Time is just flying by! Last week the coffeeshop turned 5 months old, a few days before David and I celebrated our 3rd anniversary. 3 years. Dang. It's hard to believe how much we've been through in those three years. I was 19 when we met, and i'm about to turn 23 in a week and a half. I feel so lucky and grateful to be with him, and content with the life we are building together. We've been through heaven and hell together and I feel like we've landed on sweet earth.

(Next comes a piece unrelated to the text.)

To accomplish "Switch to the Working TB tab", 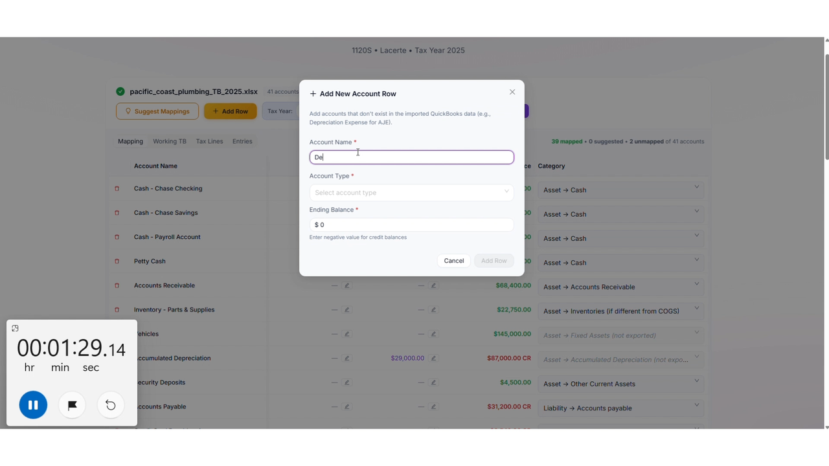I will coord(169,141).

Things are the shop are good! I'm getting my baking down to more of a science lately, since we finally purchased a big freezer so I can actually bake AHEAD instead of always baking for the same day. We've also hired some more wait staff, so I get a bit of a break from my double life of baking and waitressing -- er, that is, now I'm baking and managing and waitressing occasionally. We're carefully planning out some expansion plans which will include a larger coffee roaster, as well as constructing a kitchen in the back and adding a bit more space for tables. We're trying hard to plan an expansion in quality, not variety of service. as in, we're not going to jump into becoming a restaurant or anything, but we'll just try to have a more steady supply of the same stuff, since we're doing well with what we've got already.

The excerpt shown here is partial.